→ Exercise prompt
When a line of the entries contains "first", please list that line.

→ Available data

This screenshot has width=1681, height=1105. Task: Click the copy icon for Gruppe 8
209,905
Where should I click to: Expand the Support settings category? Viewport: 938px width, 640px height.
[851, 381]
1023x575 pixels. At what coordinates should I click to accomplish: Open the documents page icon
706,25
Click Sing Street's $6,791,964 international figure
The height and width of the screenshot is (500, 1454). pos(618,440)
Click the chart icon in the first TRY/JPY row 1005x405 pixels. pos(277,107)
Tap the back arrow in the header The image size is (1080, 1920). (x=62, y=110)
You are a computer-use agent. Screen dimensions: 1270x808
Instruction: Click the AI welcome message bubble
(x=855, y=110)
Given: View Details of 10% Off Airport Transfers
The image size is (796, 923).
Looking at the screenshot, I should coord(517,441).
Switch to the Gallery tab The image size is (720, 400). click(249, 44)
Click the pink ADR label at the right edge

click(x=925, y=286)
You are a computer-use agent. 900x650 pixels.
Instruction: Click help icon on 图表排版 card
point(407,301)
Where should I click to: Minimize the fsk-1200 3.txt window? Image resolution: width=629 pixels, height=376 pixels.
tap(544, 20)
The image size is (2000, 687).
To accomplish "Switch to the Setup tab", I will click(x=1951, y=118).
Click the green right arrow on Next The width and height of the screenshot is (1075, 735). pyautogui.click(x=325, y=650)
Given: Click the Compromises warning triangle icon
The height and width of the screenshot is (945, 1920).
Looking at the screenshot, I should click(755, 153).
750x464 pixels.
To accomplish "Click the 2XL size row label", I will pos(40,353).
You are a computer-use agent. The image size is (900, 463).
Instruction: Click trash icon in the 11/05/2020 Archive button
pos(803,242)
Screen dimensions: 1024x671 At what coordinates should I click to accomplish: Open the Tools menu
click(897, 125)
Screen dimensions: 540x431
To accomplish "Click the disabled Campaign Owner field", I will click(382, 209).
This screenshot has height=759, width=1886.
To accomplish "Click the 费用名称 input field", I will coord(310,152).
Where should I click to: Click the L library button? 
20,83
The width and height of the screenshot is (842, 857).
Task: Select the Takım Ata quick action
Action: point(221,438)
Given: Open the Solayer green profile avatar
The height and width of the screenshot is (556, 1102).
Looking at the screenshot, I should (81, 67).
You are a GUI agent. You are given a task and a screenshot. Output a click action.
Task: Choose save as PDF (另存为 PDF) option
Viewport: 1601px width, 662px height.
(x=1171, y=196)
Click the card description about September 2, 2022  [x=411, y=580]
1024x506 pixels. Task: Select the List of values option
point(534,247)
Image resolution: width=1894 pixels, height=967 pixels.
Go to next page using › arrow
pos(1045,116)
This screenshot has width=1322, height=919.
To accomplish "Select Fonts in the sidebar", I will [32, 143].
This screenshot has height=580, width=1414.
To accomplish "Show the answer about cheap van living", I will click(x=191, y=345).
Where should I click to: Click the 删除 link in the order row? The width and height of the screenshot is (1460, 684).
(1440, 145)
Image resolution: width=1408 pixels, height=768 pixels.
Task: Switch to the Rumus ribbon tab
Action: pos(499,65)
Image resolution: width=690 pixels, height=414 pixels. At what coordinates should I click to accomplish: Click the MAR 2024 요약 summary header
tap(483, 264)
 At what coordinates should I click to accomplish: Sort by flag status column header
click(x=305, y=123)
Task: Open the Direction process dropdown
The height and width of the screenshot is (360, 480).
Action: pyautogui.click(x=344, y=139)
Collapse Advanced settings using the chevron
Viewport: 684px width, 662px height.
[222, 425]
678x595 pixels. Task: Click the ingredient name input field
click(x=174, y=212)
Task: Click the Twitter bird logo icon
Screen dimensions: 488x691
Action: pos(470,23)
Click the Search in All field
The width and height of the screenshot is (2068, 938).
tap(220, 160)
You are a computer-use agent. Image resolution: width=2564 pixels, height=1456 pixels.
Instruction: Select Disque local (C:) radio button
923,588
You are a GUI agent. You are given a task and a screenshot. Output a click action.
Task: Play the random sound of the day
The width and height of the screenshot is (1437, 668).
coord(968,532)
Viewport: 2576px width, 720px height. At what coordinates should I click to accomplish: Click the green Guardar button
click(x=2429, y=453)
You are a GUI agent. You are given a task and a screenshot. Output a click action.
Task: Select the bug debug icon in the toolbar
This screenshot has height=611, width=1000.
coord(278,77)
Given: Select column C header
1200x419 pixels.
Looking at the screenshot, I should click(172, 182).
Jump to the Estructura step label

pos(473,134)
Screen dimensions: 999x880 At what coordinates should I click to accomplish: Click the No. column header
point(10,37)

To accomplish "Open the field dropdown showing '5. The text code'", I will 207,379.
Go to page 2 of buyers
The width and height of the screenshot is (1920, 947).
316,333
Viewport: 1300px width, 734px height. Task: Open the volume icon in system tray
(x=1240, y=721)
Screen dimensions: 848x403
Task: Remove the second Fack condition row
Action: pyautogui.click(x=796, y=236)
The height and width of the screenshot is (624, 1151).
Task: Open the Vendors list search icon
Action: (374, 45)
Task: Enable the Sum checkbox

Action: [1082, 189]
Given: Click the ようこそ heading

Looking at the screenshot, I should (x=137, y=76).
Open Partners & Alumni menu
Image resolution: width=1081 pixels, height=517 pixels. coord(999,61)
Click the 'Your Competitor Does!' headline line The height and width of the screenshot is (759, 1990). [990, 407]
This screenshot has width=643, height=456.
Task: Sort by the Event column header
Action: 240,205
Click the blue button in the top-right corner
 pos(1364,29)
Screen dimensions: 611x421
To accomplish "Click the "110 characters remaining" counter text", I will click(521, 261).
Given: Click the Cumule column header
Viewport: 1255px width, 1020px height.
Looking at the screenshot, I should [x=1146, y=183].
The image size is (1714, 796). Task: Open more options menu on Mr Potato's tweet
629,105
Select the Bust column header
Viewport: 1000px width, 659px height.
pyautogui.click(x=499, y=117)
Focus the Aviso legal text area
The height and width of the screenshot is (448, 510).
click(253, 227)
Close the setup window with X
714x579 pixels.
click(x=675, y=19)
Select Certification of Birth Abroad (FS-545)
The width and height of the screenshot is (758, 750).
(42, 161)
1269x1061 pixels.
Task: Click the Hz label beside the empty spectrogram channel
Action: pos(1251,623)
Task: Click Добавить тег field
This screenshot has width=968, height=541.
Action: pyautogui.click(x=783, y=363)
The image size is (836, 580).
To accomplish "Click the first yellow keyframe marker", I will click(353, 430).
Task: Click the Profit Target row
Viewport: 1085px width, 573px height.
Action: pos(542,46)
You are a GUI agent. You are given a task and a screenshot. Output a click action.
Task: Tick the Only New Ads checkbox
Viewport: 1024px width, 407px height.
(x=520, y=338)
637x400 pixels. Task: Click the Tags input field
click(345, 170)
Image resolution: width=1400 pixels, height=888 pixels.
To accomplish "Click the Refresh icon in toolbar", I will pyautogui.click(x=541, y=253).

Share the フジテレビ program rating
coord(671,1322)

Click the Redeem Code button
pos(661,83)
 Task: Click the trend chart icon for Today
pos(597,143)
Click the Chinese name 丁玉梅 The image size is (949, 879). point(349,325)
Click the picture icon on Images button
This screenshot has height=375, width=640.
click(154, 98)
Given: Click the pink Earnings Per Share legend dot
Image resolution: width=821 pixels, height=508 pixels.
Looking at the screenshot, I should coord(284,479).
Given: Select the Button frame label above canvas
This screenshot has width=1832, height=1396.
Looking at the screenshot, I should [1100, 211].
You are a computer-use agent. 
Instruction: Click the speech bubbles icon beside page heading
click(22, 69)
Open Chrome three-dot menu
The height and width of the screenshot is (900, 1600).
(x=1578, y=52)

→ Solution below
Click the chart icon in the first TRY/JPY row 1005x405 pixels. pos(277,107)
To accomplish "Click the first yellow keyframe marker", I will click(353, 430).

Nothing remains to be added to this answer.